圖1 10 株銅綠假單胞菌OprD 的擴增條帶Fig.1 Amplified bands of OprD of 10 Pseudomonas aeruginosa strains

2.3 測序分析

10 株菌株經測序后與標準菌株PAO1 的序列比較分析后顯示有不同的突變類型：有2 株菌株（P1 和P2）因堿基缺失導致移碼突變；4 株菌株（P5、P6、P8 和P10）有大片段缺失，均為466～830 位點大片段缺失；2 株菌株（P3 和P9）提前出現終止密碼子。
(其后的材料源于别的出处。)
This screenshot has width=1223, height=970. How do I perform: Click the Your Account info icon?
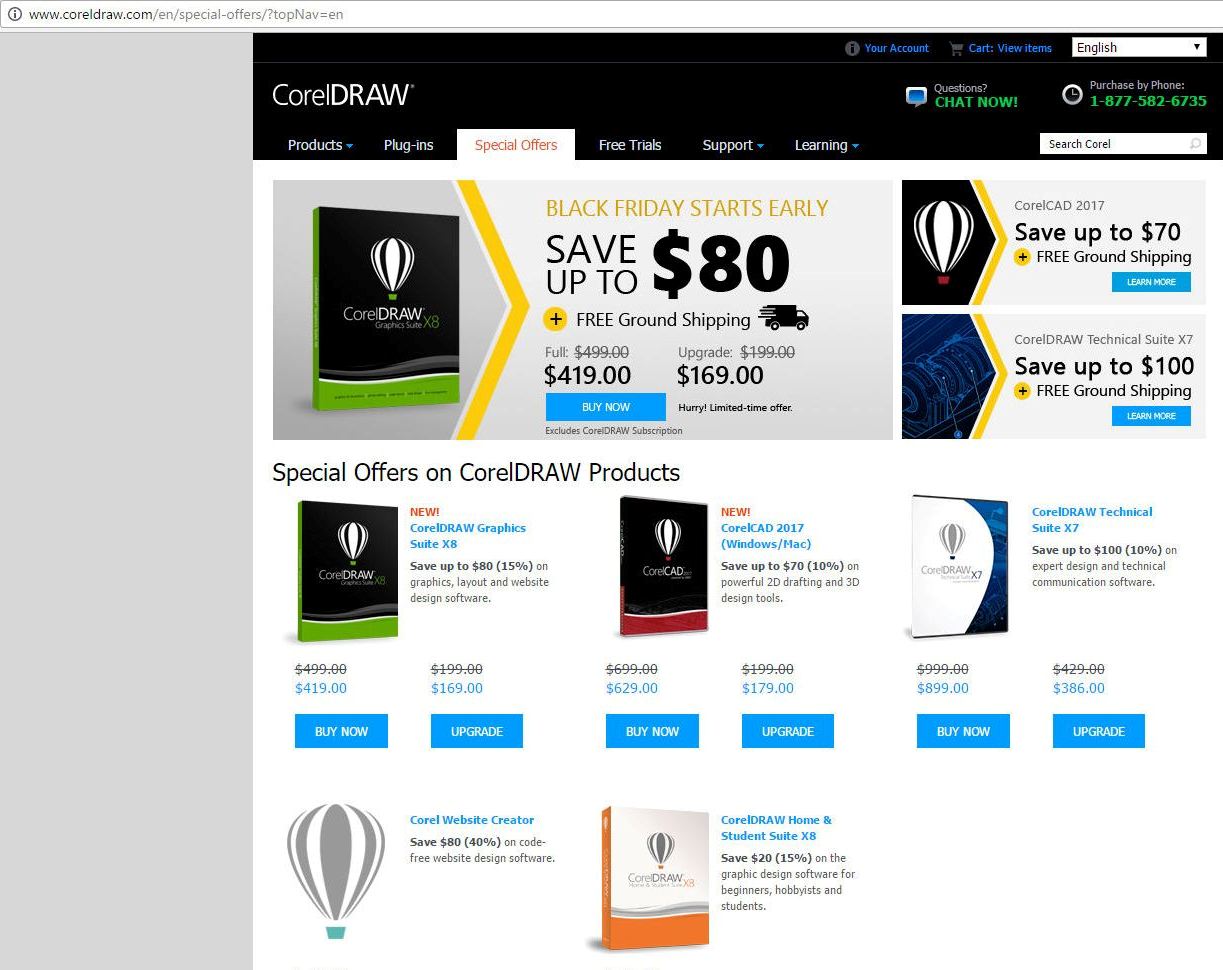(852, 48)
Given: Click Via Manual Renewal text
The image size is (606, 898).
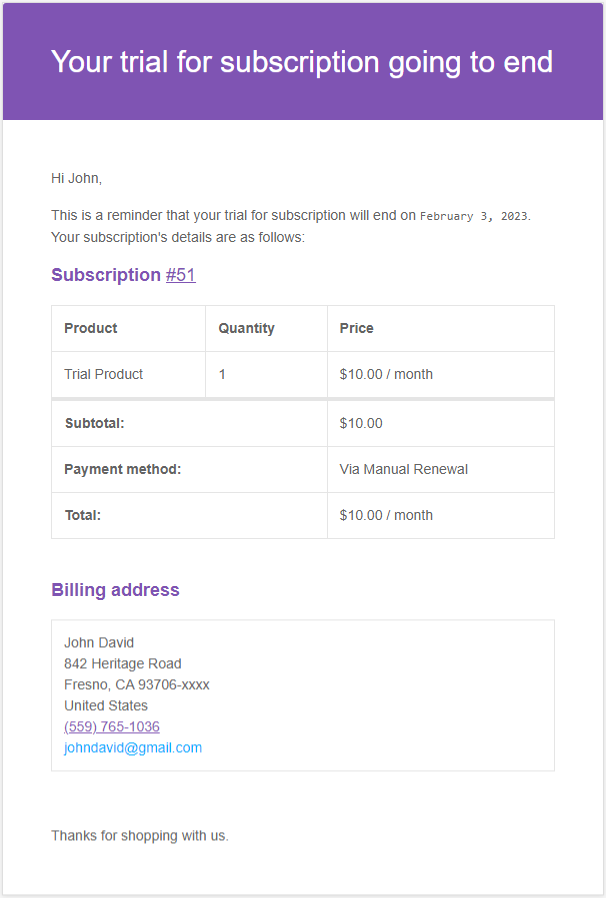Looking at the screenshot, I should coord(404,469).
10 株菌株的具體突變類型及突變特征，見表2。

表2 10 株銅綠假單胞菌OprD 基因突變分析Tab.2 Analysis of OprD gene mutation in 10 strains of Pseudomonas aeruginosa

3 討論

10 株菌株藥敏實驗結果顯示：除了對亞胺培南和美羅培南均表現為耐藥，對頭孢他啶、頭孢吡肟均表現為敏感外，PA 對其余抗生素耐藥率為0%～70%，與2019 年CHINET[5]所報道的耐藥率4.6%～27.2%有較大差異，分析原因可能有以下2 點：（1）本研究在選擇菌株時有要求，必須是Car-R/Ceph-S 的銅綠假單胞菌；（2）與參與本次研究的菌株數量少有關。這些可能原因需要在以后的研究中增加菌株數量予以驗證。電泳結果顯示10 株菌株均有明顯的OprD 條帶，未發現有OprD基因的完全缺失，這與李飛等[8]所報道的2.73%的缺失率有差異，可能是菌株數量少所致。
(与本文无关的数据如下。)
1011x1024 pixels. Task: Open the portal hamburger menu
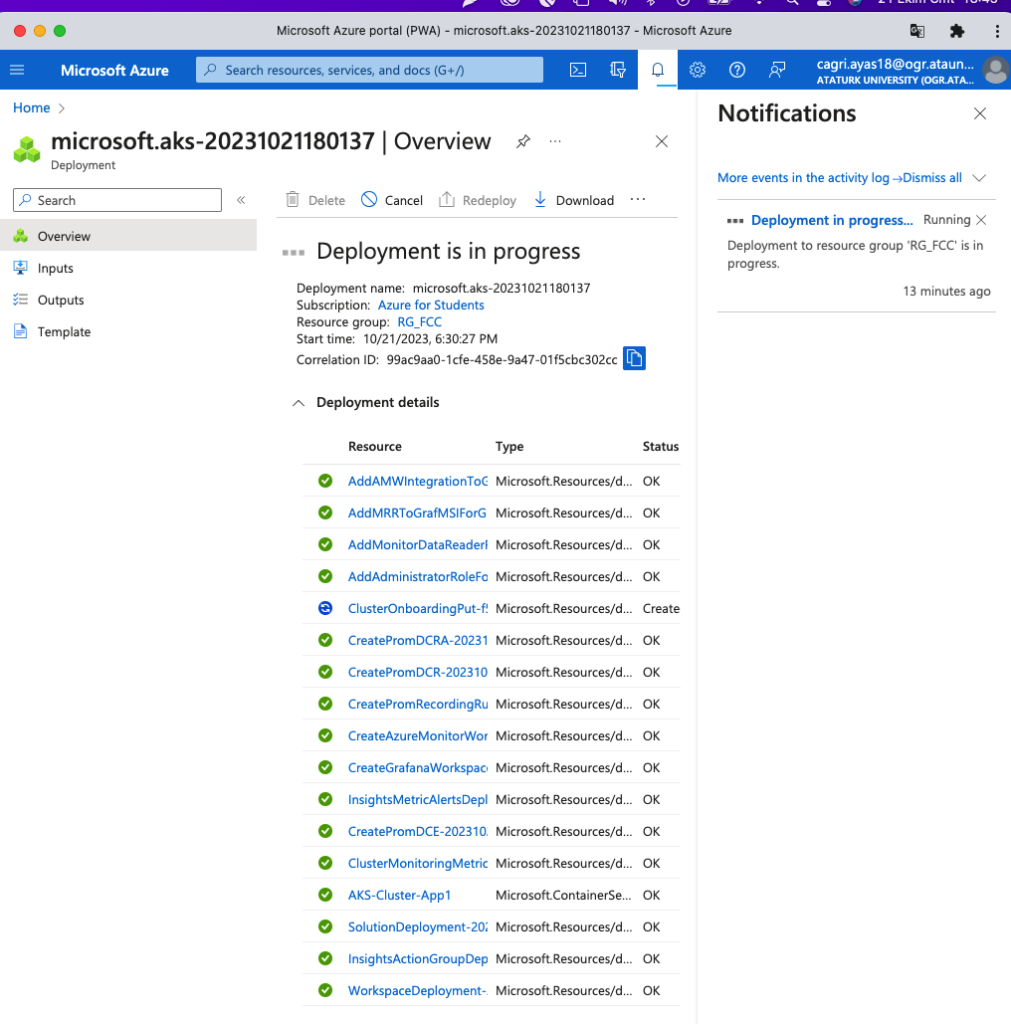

測序分析顯示：在10 株Car-R/Ceph-S 的銅綠假單胞菌中OprD基因存在以下幾種類型的突變模式：一種是點突變，導致過早出現終止密碼子；第二種是移碼突變，插入或缺失一個或多個核苷酸；最后一種是堿基片段的缺失。這與Lee JY 等[9]的報道相似。以往的研究報道[10]OprD基因的替換、缺失、插入或突變等變化可改變OprD 孔蛋白的構象或抑制其存在，并產生對碳青霉烯類抗生素的耐藥性。Sherrard Laura J 等[11]也證實了OprD基因常見的突變都是導致PA 對碳青霉烯類抗生素耐藥的重要因素。本研究中所有試驗菌株均對亞胺培南和美羅培南耐藥，對所有試驗菌株的OprD基因序列分析顯示：試驗菌株的OprD基因中有堿基的缺失或突變，導致OprD基因中出現移碼突變或終止密碼子的提前出現，這與Hirabayashi 等[12]的研究一致。P4 菌株的OprD基因序列中有9 個氨基酸替代（T103S K115T F170L E185Q P186G V189T Q310E A315G G425A）與國內的研究[13-14]一致。與此外本研究也發現了一些新的氨基酸替代突變（D43N S57E S59R V127L V359L）。結合對10 株Car-R/Ceph-S 銅綠假單胞菌OprD基因的PCR 擴增結果和測序分析，筆者發現有4 株菌株（P5、P6、P8、P10）擴增后條帶在1 000 bp 左右，測序后發現4 株菌株均有466～830 位點大片段缺失以及3 個氨基酸替代（S57E S59R V127L）；所以，筆者推測466-830 位點大片段缺失以及3 個氨基酸的替代可能是導致該表型的2 種重要突變，并且是同時發生的。在本研究中，有8 株菌株OprD基因序列都有氨基酸的替代突變，筆者推測，這種類型的突變可能導致OprD 孔蛋白的空間結構發生改變，從而導致耐藥現象的出現。另外，有2 株菌株（P3、P9）因突變使得終止密碼子（TGA）的提前出現。有研究[9]顯示：在OprD基因中過早出現終止密碼子可以抑制OprD 孔蛋白的存在，導致產生的OprD肽鏈異常縮短，OprD 孔蛋白功能喪失。大量研究表明這也是導致銅綠假單胞菌對碳青霉烯類（主要是亞胺培南）耐藥的重要原因。

綜上所述，OprD基因在Car-R/Ceph-S 的銅綠假單胞菌中起著重要作用；OprD基因的替換、缺失或插入突變等變化可改變OprD 孔蛋白的構象或抑制其存在，并產生對碳青霉烯類抗生素的耐藥性。本研究發現在Car-R/Ceph-S 的銅綠假單胞菌中，OprD基因存在不同類型的突變，其中466～830 位點大片段缺失以及3 個氨基酸（S57E S59R V127L）的替代這兩種同時出現的突變類型是有較大價值的，由于本次研究的菌株數量少，尚需進一步以大數量樣本研究予以驗證以及開展深入的耐藥機制研究。此外，關于該特殊耐藥表型的銅綠假單胞菌方面的研究較少，本研究結果可為此類型的研究提供參考。